:: WHAT YOU NEED TO DO ::
Pictures appear among the records below and must be omitted. Repeat exactly the lines from the line with "The image size is (1000, 624)." to the line with "Given: Open the Reviews tab", both included.

:: MATERIAL FOR THIS EXERCISE

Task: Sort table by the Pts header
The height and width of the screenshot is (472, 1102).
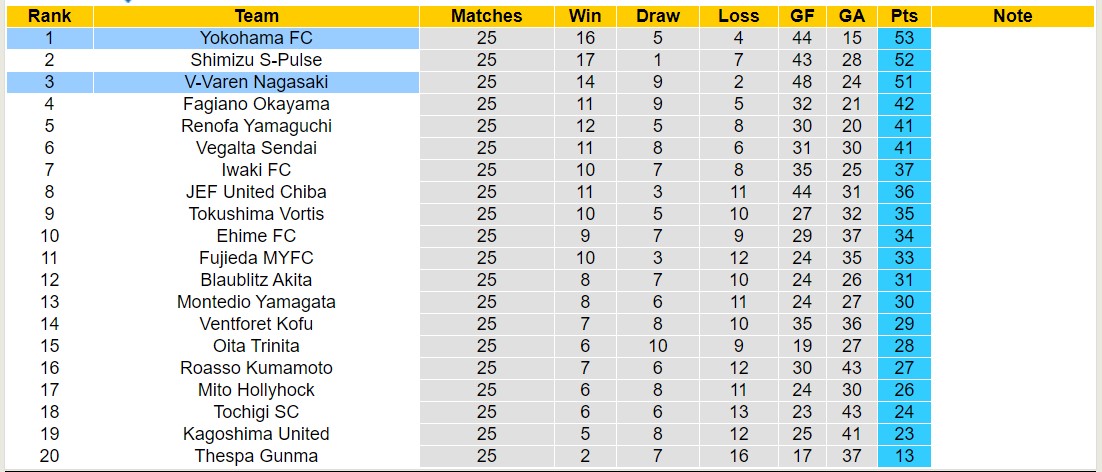Action: point(904,16)
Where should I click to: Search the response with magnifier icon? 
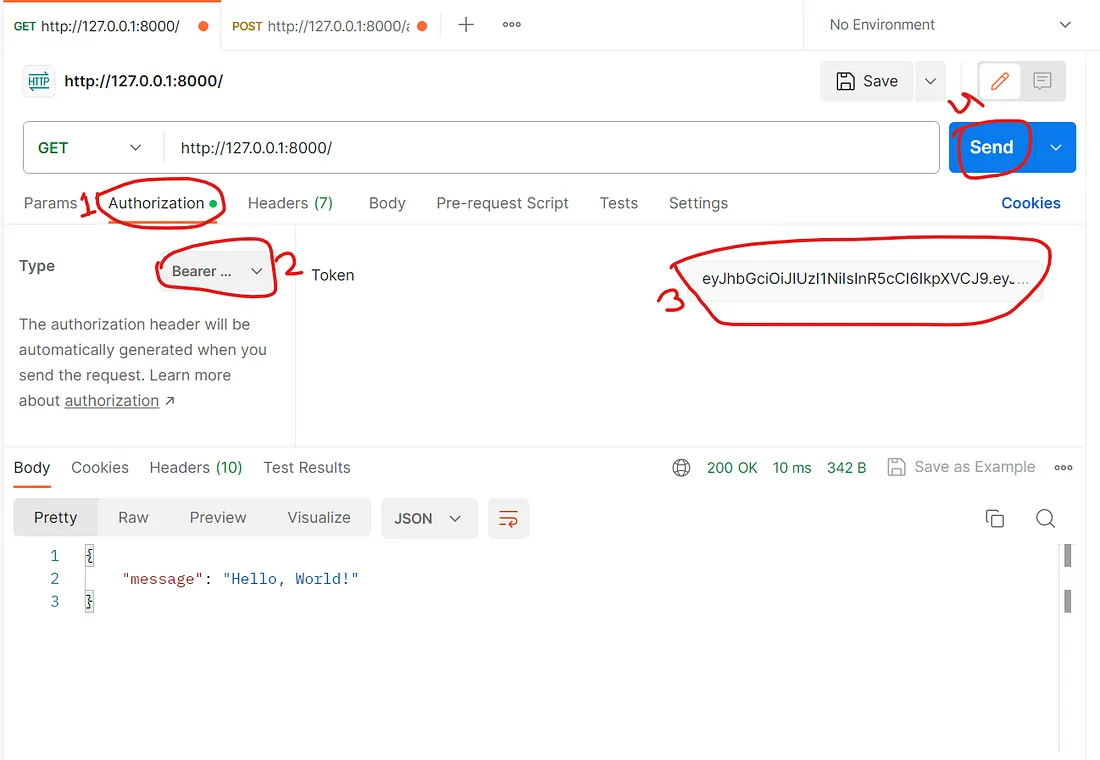1045,518
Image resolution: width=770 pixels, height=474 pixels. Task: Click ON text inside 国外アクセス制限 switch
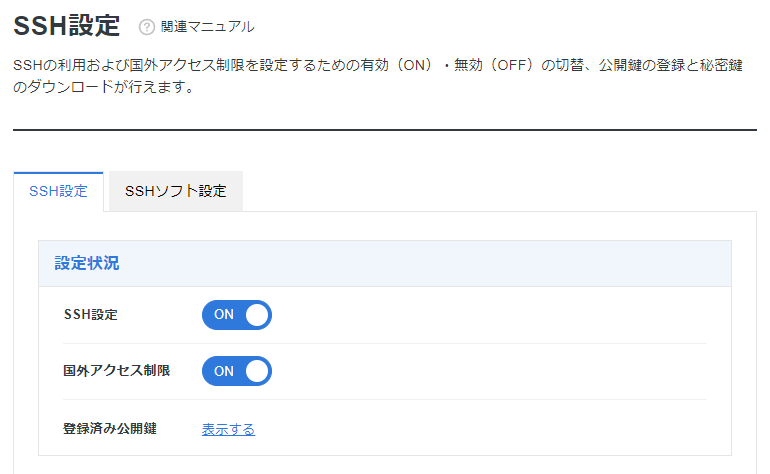(224, 371)
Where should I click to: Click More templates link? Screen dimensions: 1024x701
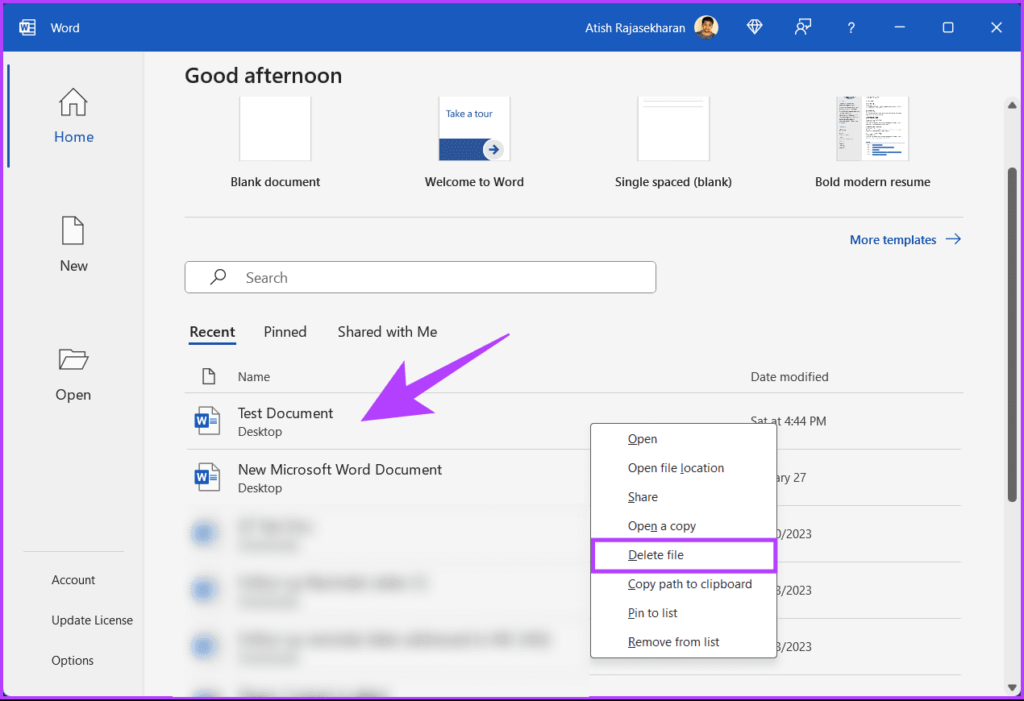point(893,239)
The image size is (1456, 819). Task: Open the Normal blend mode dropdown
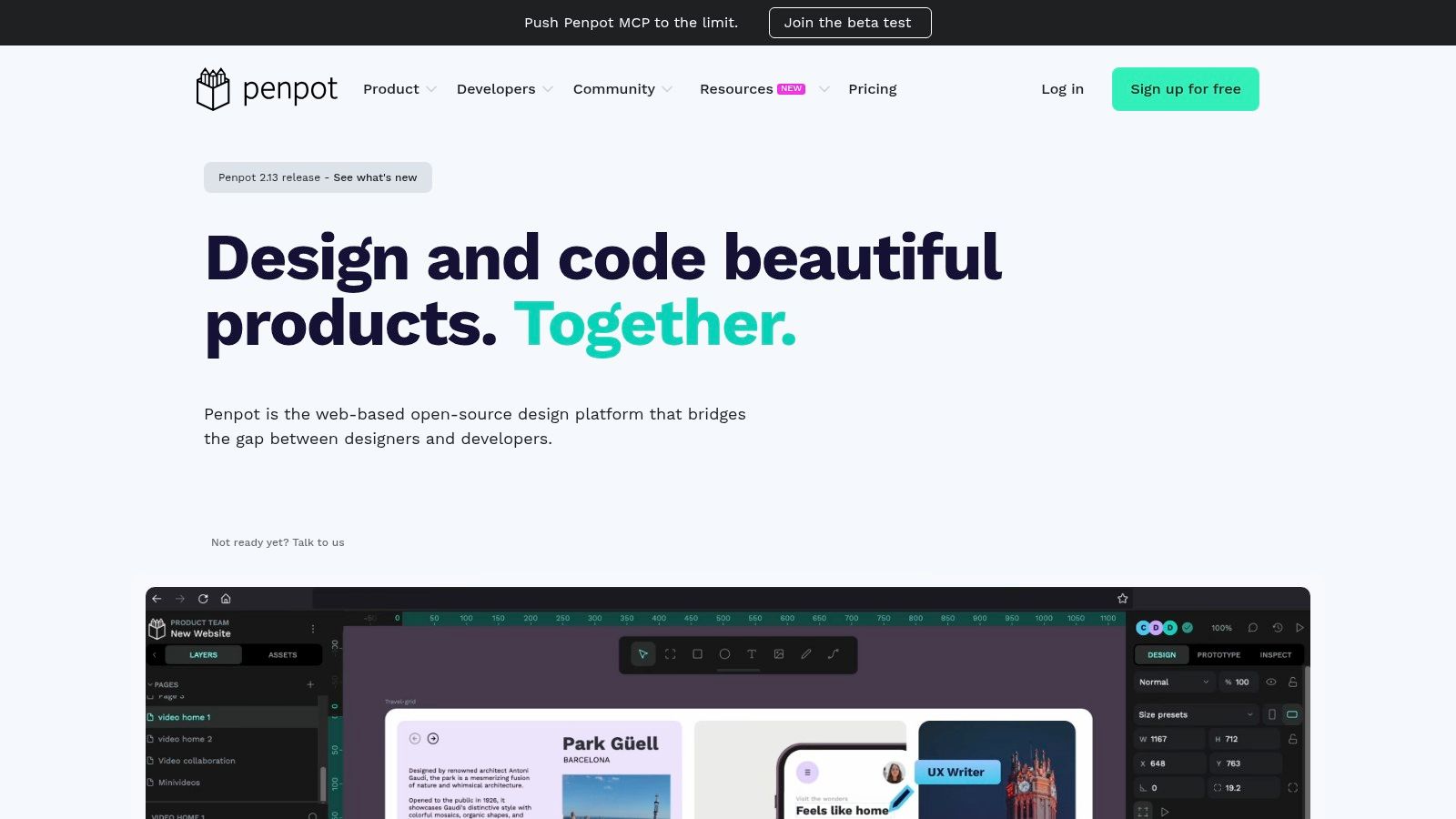pos(1174,682)
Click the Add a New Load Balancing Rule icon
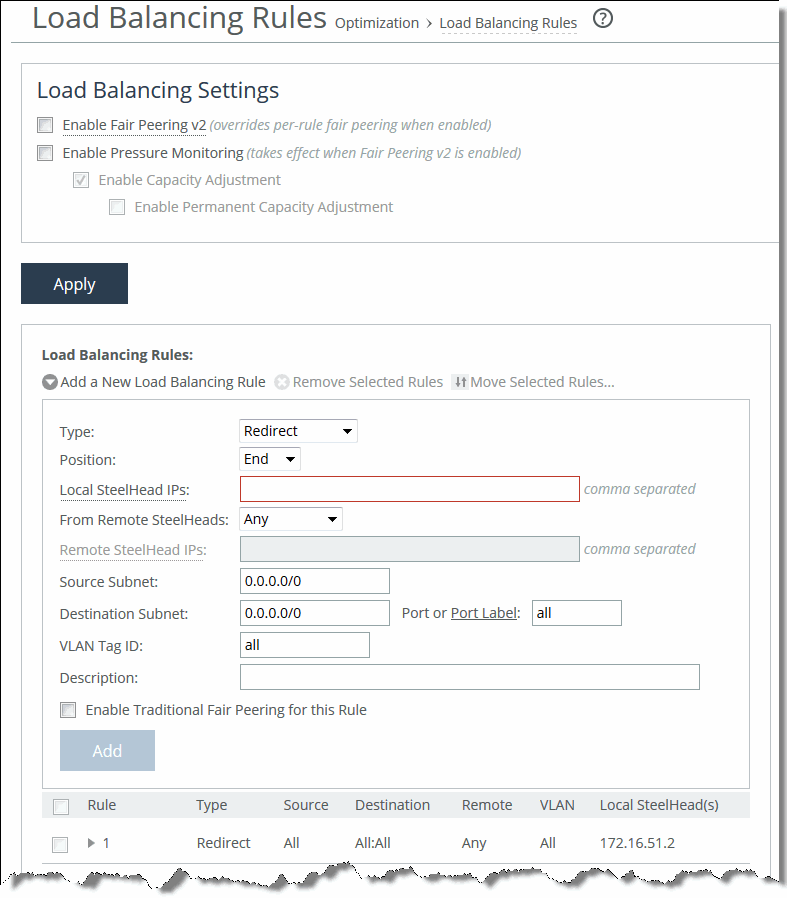787x898 pixels. pos(49,382)
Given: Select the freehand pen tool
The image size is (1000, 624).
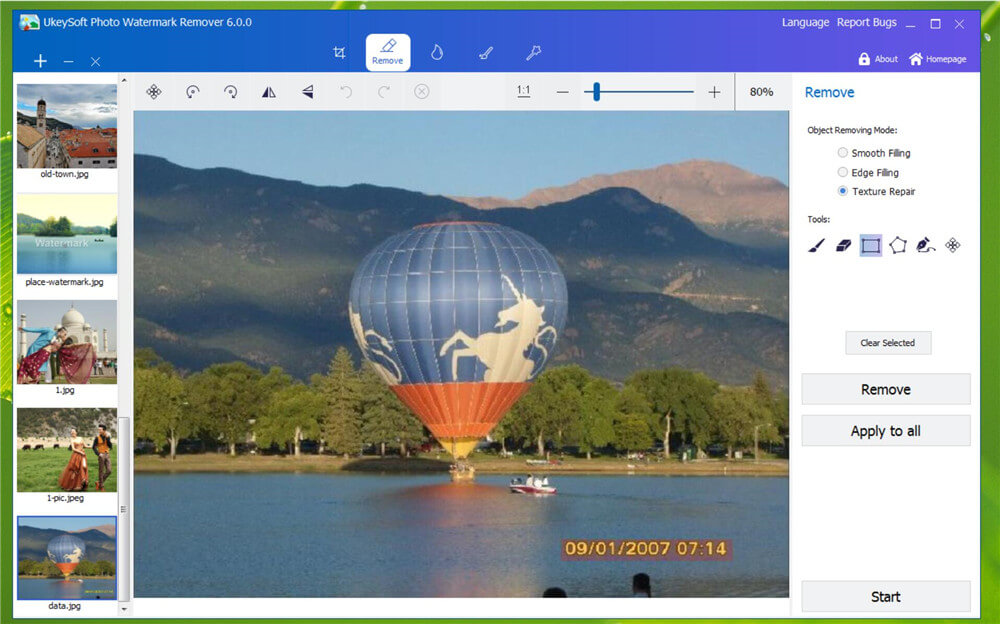Looking at the screenshot, I should tap(925, 245).
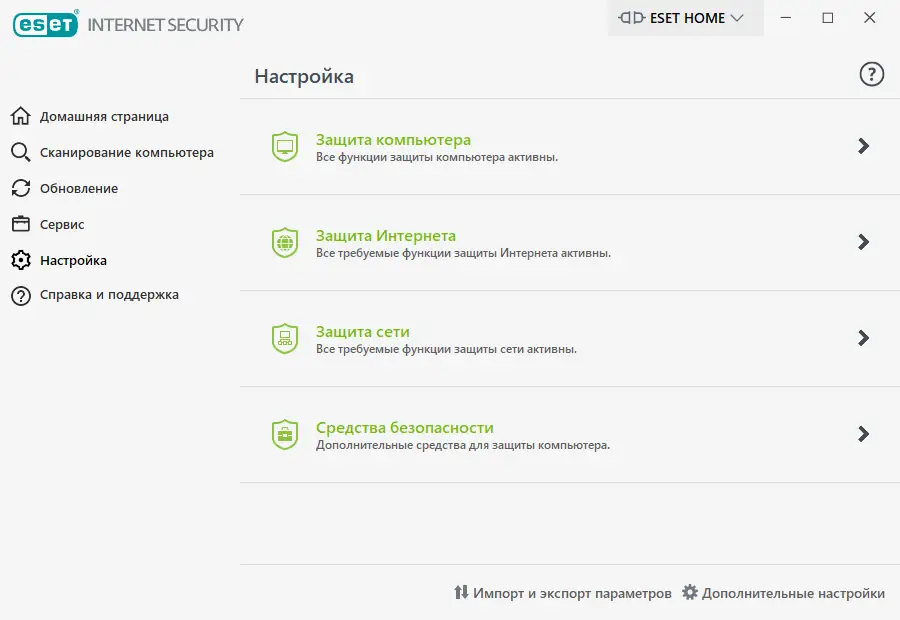Open Средства безопасности toolbox shield icon
This screenshot has height=620, width=900.
click(x=284, y=434)
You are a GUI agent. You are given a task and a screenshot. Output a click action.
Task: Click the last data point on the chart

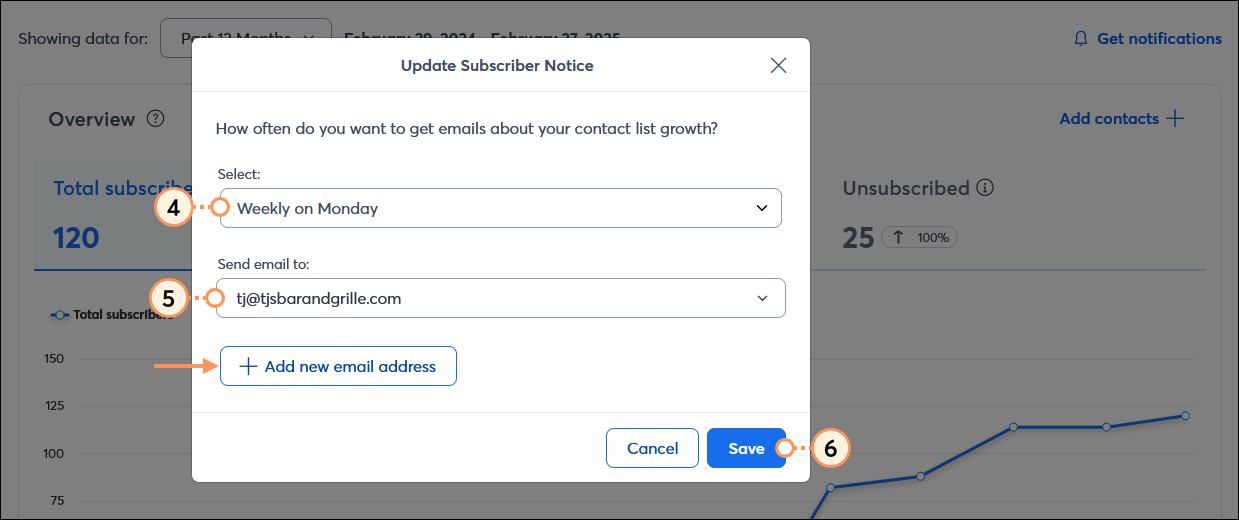click(1185, 415)

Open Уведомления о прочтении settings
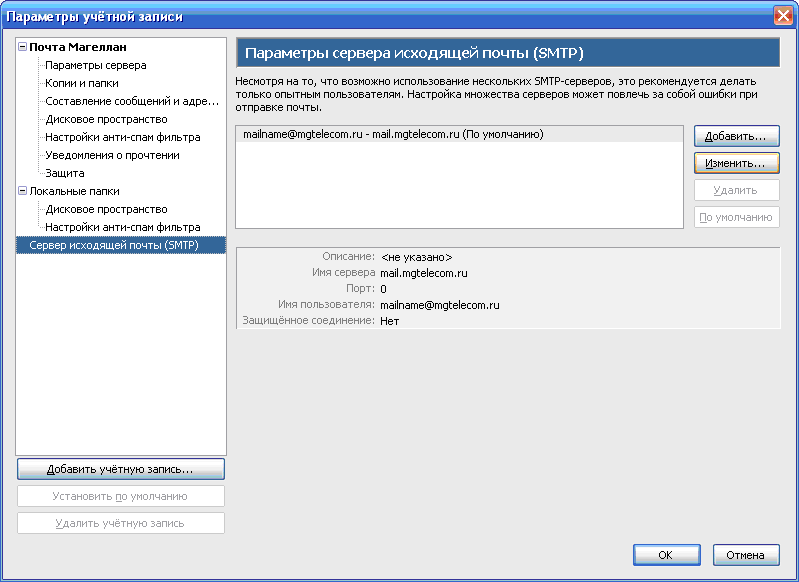pyautogui.click(x=112, y=155)
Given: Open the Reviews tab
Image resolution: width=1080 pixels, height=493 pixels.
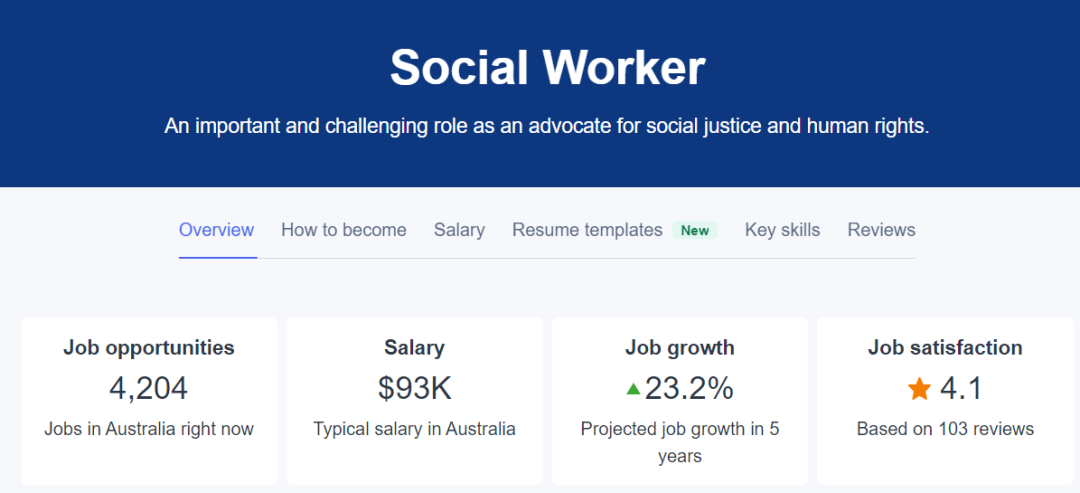Looking at the screenshot, I should click(882, 230).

::::

:: SOLVED PROBLEM ::
The image size is (1000, 624).
Looking at the screenshot, I should tap(925, 245).
Open Средства безопасности toolbox shield icon
This screenshot has height=620, width=900.
click(x=284, y=434)
You are a GUI agent. You are given a task and a screenshot. Output a click action.
Task: Click the last data point on the chart

click(1185, 415)

Open Уведомления о прочтении settings
pyautogui.click(x=112, y=155)
Given: Open the Reviews tab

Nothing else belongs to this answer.